DATASET RECORDS:
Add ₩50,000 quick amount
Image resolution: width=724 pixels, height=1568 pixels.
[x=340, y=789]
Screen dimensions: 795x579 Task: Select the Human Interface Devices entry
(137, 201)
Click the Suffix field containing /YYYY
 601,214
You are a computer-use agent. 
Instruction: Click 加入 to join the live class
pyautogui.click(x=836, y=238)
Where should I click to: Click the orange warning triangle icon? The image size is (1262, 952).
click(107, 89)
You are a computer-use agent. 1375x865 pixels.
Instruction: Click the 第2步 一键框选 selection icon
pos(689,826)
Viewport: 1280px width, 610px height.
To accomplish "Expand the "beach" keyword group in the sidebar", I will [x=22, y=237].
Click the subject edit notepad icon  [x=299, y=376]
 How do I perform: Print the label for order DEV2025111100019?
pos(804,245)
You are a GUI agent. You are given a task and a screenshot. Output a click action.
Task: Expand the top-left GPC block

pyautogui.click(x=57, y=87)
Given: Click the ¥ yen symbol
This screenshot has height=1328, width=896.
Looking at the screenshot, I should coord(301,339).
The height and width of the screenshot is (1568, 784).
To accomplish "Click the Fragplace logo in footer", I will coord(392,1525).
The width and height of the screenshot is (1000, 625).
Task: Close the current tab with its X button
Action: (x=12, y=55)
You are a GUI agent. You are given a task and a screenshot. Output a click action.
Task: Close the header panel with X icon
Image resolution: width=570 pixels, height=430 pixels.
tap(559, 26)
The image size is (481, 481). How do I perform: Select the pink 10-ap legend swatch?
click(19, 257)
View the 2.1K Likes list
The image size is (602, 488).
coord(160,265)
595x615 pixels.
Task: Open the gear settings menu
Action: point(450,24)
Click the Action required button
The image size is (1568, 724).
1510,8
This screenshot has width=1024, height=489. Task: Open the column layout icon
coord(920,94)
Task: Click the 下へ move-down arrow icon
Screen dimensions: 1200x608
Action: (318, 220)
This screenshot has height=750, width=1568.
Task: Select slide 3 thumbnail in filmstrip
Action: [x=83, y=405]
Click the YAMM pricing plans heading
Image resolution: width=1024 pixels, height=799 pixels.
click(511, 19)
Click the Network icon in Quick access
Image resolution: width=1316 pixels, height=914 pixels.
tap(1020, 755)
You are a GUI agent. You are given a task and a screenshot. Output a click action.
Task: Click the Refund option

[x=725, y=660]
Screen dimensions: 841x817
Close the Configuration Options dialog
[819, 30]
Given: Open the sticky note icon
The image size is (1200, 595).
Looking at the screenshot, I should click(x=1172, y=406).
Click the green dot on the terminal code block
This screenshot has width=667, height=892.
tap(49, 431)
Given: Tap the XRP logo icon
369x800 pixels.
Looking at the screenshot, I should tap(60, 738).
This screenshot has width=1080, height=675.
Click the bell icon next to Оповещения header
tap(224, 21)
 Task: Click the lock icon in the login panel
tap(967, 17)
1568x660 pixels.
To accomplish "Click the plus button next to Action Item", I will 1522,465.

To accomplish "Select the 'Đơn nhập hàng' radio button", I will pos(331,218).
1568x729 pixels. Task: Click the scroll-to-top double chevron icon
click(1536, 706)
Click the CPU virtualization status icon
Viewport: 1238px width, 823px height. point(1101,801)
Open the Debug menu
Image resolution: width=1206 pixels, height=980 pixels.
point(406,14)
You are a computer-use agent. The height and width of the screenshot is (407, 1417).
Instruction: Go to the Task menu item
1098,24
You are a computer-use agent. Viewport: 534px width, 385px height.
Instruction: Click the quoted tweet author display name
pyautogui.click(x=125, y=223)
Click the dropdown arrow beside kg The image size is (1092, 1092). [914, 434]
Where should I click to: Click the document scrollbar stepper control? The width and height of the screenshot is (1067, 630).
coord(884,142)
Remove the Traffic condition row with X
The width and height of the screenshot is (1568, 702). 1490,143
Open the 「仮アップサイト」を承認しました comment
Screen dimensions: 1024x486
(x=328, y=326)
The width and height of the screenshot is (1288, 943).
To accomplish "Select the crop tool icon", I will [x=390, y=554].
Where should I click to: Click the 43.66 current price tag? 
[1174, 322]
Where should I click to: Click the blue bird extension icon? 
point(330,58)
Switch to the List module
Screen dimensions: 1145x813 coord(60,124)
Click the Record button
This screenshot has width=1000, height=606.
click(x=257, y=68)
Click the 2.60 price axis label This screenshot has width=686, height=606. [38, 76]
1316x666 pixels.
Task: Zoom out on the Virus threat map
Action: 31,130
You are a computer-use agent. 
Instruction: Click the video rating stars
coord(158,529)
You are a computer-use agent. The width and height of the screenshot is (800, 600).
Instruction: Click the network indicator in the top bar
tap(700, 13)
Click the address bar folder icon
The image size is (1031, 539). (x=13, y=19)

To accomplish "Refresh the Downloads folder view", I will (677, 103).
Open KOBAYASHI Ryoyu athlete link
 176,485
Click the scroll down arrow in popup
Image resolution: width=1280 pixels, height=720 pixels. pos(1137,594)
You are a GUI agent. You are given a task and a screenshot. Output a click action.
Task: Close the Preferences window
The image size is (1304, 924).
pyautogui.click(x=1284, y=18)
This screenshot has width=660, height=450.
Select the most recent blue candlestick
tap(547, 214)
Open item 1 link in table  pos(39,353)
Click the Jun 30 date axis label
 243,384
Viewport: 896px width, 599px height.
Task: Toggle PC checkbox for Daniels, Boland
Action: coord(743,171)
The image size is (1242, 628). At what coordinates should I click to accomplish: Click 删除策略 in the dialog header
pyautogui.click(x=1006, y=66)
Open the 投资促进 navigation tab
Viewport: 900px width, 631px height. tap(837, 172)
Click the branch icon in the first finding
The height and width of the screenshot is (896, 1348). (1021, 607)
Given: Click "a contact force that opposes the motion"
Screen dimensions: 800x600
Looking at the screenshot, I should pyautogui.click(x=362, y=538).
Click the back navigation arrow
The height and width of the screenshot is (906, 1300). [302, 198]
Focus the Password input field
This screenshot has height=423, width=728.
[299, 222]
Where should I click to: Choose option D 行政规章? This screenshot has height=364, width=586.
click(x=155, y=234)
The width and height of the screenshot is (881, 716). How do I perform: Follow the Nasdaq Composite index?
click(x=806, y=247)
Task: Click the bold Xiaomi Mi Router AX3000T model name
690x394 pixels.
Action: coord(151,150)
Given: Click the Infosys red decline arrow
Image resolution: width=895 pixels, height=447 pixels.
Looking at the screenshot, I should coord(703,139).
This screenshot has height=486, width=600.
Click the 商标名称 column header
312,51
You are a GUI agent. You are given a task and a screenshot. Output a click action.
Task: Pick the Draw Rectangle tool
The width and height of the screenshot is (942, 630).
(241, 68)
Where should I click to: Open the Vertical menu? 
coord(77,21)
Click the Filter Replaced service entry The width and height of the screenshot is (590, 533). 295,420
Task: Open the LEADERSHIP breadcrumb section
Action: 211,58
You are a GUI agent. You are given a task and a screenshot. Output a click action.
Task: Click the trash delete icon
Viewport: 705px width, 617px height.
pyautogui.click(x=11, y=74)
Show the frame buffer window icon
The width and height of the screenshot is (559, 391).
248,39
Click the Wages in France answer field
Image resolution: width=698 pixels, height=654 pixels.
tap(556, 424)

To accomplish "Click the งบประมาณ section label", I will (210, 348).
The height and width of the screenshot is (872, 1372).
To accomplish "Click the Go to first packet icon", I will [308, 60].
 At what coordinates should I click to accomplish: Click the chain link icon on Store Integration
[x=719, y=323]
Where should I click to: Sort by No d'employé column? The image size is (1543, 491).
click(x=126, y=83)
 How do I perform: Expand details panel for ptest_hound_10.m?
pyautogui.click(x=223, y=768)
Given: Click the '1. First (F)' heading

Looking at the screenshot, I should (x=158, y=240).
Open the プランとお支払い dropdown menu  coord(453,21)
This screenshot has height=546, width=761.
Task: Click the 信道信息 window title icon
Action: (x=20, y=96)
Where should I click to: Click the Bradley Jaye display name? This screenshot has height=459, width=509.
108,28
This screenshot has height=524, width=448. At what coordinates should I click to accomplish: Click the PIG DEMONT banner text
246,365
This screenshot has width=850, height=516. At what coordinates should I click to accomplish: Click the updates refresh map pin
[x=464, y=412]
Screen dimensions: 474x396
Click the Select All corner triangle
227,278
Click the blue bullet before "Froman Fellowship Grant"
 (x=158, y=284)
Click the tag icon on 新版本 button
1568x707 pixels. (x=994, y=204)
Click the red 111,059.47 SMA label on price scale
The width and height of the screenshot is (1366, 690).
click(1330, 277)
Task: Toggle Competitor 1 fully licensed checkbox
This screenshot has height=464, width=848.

TASK DIRECTIONS:
Among the lines of the entries above, count those containing the string "tool". Write the number alone.

ANSWER SPACE:
2